Aqui nessa ALAGOAS DE MEU DEUS, mais precisamente em Maceió, o que mais tem é gente dessa qualidade, principalmente à frente de órgãos públicos, onde deveriam, pelo importante cargo que ocupam, ter o mínimo de respeito com os servidores e consequentemente com a comunidade.

Infelizmente Alagoas, assim como o Brasil, está carente de homens de bem, que tenham a hombridade de agirem coerentemente, sem mentiras, sem falsidades, que possuam vergonha na cara para não aceitarem imposições do “Rei”, que entendam, se é que isso é possível, que com os direitos do trabalhador ninguém pode mexer.

Será possível que não encontremos mais em lugar nenhum, um episódio de honestidade e clareza de atos, que ninguém mais se interesse pelo servidor, que só pensem em se dar bem e que para isso seja necessário massacrar uma classe já bastante explorada, humilhada e sempre colocada em segundo plano?

Pois bem meus amigos, esse negocio de dizer “pode deixar que eu resolvo”, com certeza vocês vão ouvir muito neste período que antecede as eleições, porém, fica aqui o meu alerta e ao mesmo tempo depoimento.

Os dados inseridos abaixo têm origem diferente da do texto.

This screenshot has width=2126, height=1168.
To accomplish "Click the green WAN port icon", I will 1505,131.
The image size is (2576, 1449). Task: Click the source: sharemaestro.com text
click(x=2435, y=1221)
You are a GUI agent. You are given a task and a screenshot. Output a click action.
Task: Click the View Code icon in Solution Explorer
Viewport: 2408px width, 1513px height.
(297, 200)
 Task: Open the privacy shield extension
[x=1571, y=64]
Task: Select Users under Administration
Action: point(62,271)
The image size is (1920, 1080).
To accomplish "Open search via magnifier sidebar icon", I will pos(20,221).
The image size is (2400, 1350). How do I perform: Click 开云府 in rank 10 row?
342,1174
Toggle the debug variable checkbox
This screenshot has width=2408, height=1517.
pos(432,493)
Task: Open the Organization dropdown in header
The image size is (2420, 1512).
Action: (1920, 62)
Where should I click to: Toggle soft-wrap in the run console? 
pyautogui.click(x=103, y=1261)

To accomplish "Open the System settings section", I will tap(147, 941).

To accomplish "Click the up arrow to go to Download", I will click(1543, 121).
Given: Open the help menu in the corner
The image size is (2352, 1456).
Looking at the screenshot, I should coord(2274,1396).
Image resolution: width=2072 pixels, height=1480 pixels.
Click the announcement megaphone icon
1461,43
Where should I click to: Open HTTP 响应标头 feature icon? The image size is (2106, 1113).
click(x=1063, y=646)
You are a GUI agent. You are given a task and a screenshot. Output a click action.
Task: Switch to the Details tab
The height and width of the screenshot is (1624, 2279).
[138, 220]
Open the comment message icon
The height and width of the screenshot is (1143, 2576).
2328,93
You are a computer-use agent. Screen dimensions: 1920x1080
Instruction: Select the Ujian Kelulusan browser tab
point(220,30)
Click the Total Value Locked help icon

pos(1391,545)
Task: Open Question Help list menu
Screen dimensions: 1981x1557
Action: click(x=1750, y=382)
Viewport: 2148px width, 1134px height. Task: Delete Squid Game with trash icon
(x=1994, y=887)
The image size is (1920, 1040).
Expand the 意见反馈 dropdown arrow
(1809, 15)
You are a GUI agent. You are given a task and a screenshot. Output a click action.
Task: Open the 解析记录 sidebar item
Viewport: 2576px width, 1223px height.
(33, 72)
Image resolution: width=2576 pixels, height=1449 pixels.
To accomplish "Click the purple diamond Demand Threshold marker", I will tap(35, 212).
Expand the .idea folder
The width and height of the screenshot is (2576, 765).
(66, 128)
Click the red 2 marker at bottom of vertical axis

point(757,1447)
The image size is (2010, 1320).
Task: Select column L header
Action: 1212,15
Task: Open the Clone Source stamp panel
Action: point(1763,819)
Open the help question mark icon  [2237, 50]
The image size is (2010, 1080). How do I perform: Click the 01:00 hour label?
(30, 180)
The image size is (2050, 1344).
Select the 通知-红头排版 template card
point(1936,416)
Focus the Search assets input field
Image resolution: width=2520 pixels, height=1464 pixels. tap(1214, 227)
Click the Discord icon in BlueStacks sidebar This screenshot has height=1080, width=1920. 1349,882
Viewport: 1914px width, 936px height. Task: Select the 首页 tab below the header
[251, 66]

Não acreditem nessa qualidade de gente, nem tampouco exerçam de maneira errônea, o importante ato de eleger quem não presta e que certamente só tem compromisso com os “currais eleitorais”, ou seja, a maioria deles. Vamos procurar colocar em evidências pessoas que realmente tenham o intuito de mudar toda essa safadeza que insiste em querer voltar a dominar o Brasil.

Lembro muito bem do impacto que foi a eleição de 2002 com Lula e seus aliados ligados às bases da sociedade. Foi justamente a partir daquele momento que fez-se pela primeira vez, uma revolução democrática e diferentemente de hoje, pacífica no Brasil. Na época as classes dominantes que ao longo de toda a história ocuparam o Estado, garantindo mais seus privilégios do que os direitos de todos, foram banidas do Estado. Um representante das classes subalternas, Lula, chegou a ser Presidente. E realizou uma verdadeira revolução no modo de presidir.